AUFGABE:
Prüfen Sie anhand des Textes zu den Greensill-Fonds der CS, ob die Aussagen (a) bis (c) zutreffen. Antworten Sie jeweils mit Ja oder Nein und zitieren Sie wörtlich die entscheidenden Worte des Textes.
(a) 69 Prozent der Gelder in den im März 2021 geschlossenen vier Greensill-Fonds stammten aus dem Private Banking.
(b) Softbank war bereit, 1,5 Milliarden Dollar in den Virtuoso Fonds zu investieren.
(c) Nach dem «Side Letter» durften die Lieferketten-Fonds Kreditpapiere künftig bei beliebigen Partnern beziehen.

LESETEXT:
● ● ● ● ● ● ●

Dies, weil die Vehikel nicht mehr über genügend Liquidität verfügten, um bei weiteren Rückgaben von Fondsanteilen Auszahlungen zu machen. Der Markt für die verbrieften Kreditfinanzierungen, in welche die Fonds investierten, war wegen des Ausbruchs der Pandemie ebenfalls illiquide geworden.

Die Forderung von Softbank

Schon damals befanden die CS mit ihren Lieferketten-Fonds also kurz vor dem Knall. Ebenfalls standen bereits Milliarden Dollar an Kundenvermögen auf dem Spiel – und damit nicht zuletzt auch der Ruf der CS als Privatbank. Wie das Geldinstitut nämlich am Montag aufschlüsselte, stammten 69 Prozent der im März 2021 geschlossenen vier Greensill-Fonds aus dem Private Banking. 12 Prozent der investierten Gelder lagen dabei in Mandaten, bei denen die reichen Privatkunden der Bank sämtliche Vollmachten zum Investieren ihres Vermögens gegeben hatten.

In dieser Situation gingen Manager des CS-Fondsgeschäfts (CS Asset Management CSAM) einen verhängnisvollen Deal ein: Der japanische Technologie-Konzern Softbank zeigte sich willens, 1,5 Milliarden Dollar in den Virtuoso Fonds zu investieren und diesen damit über Wasser zu halten. Allerdings verlangte Softbank unter ihrem umstrittenen CEO Masayoshi Son, dass die Banker einen «Side Letter» unterzeichnen sollten.

Diese Abmachung verlangte, dass die Lieferketten-Fonds in Zukunft die Kreditpapiere nur noch über die Partnerin Greensill Capital beziehen müssten.

● ● ● ● ● ● ●

BEREITGESTELLTE DATENSÄTZE:
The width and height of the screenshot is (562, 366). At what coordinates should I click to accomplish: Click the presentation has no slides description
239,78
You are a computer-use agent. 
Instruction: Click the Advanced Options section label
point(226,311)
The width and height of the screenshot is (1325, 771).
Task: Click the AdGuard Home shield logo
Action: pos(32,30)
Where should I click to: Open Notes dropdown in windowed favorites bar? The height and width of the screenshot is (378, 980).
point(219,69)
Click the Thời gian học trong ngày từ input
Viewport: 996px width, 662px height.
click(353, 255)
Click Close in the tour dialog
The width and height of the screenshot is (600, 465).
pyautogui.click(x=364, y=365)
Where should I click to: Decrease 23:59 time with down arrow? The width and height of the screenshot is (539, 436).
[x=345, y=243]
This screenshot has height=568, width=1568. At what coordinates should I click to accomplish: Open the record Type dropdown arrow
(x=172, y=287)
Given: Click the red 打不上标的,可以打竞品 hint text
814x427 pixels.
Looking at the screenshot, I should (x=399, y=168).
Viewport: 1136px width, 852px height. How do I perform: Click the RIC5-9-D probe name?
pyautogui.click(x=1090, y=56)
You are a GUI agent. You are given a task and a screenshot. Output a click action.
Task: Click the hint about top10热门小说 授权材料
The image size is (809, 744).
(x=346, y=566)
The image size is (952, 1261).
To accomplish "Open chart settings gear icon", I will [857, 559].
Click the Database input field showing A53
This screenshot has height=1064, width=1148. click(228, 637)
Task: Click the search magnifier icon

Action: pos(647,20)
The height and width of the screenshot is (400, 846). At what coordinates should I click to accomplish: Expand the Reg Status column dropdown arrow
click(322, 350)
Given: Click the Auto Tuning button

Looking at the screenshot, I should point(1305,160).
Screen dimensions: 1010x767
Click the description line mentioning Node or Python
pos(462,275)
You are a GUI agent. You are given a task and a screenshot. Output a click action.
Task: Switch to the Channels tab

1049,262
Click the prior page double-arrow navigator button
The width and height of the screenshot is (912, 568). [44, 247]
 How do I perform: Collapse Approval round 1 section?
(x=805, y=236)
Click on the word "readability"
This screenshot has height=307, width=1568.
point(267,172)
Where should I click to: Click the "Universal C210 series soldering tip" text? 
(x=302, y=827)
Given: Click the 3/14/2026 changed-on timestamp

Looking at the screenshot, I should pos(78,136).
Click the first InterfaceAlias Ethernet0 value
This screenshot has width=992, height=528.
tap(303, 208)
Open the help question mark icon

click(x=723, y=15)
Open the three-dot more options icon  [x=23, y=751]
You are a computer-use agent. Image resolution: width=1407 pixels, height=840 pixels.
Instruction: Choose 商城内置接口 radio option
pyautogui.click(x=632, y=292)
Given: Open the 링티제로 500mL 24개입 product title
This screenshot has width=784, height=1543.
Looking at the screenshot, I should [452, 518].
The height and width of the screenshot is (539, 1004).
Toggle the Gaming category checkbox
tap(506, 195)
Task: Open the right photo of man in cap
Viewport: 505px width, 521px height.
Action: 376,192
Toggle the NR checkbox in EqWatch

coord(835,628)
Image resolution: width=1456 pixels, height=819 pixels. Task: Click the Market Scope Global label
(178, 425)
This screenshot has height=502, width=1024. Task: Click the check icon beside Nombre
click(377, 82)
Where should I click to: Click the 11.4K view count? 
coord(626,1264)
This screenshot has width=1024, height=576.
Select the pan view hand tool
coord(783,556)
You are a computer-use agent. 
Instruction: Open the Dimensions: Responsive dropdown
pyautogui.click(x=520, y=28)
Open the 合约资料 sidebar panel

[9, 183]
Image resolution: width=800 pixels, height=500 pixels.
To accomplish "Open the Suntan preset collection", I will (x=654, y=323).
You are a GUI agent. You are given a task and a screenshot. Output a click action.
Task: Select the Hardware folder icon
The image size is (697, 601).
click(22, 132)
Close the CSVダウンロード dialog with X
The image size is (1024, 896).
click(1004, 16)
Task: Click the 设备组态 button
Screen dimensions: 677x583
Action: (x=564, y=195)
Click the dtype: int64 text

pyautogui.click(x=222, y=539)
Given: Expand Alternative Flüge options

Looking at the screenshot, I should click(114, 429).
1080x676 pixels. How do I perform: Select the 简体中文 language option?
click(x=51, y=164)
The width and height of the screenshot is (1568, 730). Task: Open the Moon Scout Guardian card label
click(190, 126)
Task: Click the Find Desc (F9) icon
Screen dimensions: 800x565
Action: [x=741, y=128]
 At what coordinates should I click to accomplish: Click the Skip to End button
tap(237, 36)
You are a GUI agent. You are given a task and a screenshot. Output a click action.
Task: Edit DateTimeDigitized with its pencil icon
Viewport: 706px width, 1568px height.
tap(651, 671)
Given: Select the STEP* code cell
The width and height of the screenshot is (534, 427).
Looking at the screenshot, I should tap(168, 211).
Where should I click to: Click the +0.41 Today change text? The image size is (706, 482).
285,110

● ● ● ● ● ● ●

LÖSUNG:
(a) Ja: „stammten 69 Prozent der im März 2021 geschlossenen vier Greensill-Fonds aus dem Private Banking“
(b) Ja: „Der japanische Technologie-Konzern Softbank zeigte sich willens, 1,5 Milliarden Dollar in den Virtuoso Fonds zu investieren“
(c) Nein: „dass die Lieferketten-Fonds in Zukunft die Kreditpapiere nur noch über die Partnerin Greensill Capital beziehen müssten“